We drove an hour to Dolores Hidalgo, along long straight roads running through fields of broccoli. Francisco showed the others where to get off the bus to go to the hot springs, and how they could take a walk to a small town on the way back. He explained we were going to a Talavera ceramics factory first in Dolores to see the process Dolores was famous for.

The factory was fascinating, but there's this.

"The pottery makers in this town are highly skilled," said Francisco.

"Francisco," I asked. "Does that mean they are paid well?"

He paused. "Sadly, for many, this is all they know how to do. They grew up in this town.
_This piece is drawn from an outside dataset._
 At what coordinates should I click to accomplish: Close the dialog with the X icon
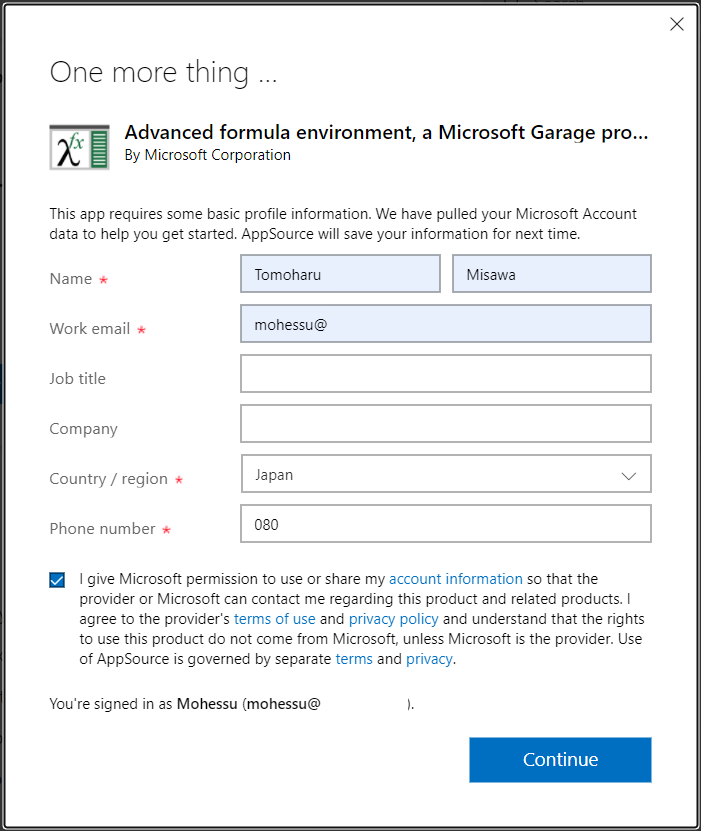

Some of them get minimum wage, which in Mexico is per day. For some, maybe eight or ten dollars a day."

He later explained that while San Miguel de Allende is one of the most expensive places in Mexico to live, the higher minimum wage is in the cities. This is not SMA, at least where we are looking at ceramics, but while SMA is a beautiful place to live, it can be pretty tough for a Mexican who isn't rich to live there.
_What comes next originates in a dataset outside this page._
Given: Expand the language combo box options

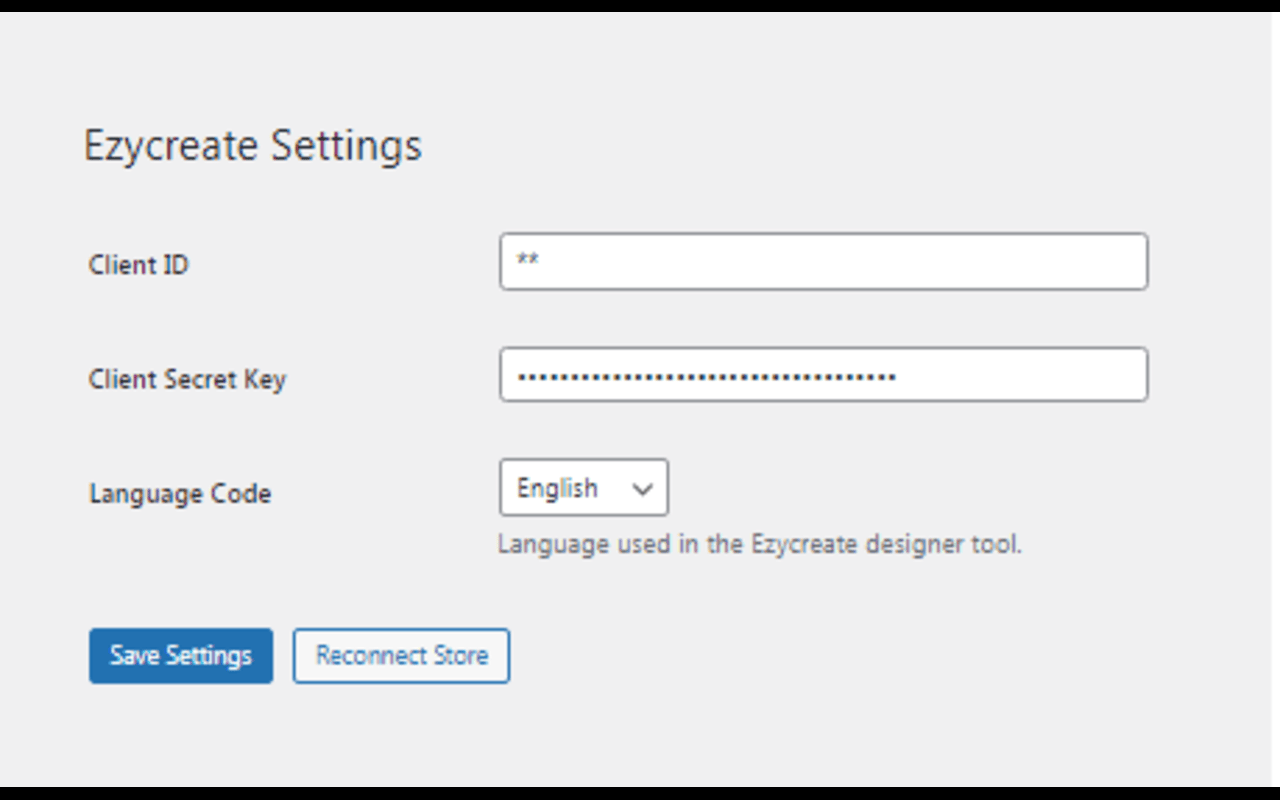Looking at the screenshot, I should tap(584, 488).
We took a long look at the gift shop, but there was no way for me to get any of this home since I had to fly a budget airline to the Yucatan (luggage restrictions) and then take buses along to Cancun.

If I ever renovate a non-Victorian, I'm coming down here in my car and filling it up with tile.

I did buy a donkey plate at a smaller shop we passed on the way to the church where Hidalgo had made his famous call for Mexican independence. We went inside to look around the church then tried various odd flavors of ice cream from a vendor on the corner of the square.

I tried spoonfuls of a type of butter pecan, coffee flavored, chocolate, avocado, rose petal, some kind of purple cactus flower, fruit, and a bunch of other stuff I've forgotten. I refused to try the octopus-and-shrimp.

"How did it taste," I asked the one guy who tried it. He made a face.

"It tasted like octopus and shrimp."

We drove on then to Pozos, for a delicious enchilada lunch in a lovely hotel, then checked out a storefront with indigenous instruments, then drove out to an old mine to take a look around.

I never could have seen that by public transport. This was a full day, but a good day.

After we dropped off the other tourists, Francisco drove me back to Animas.

"How do you think that went for the first trip?" He asked.

"First ever?" I was surprised.

"Well, I've done it before with a tour group, but this is the first one where I am volunteering with the library."

Excellent. I couldn't have been happier with it. I visited the library the next day to see when their next trip was. Unfortunately, the only other one running between now and when I depart was an overnight trip to Mexico City.

I'm sure that one will be great too.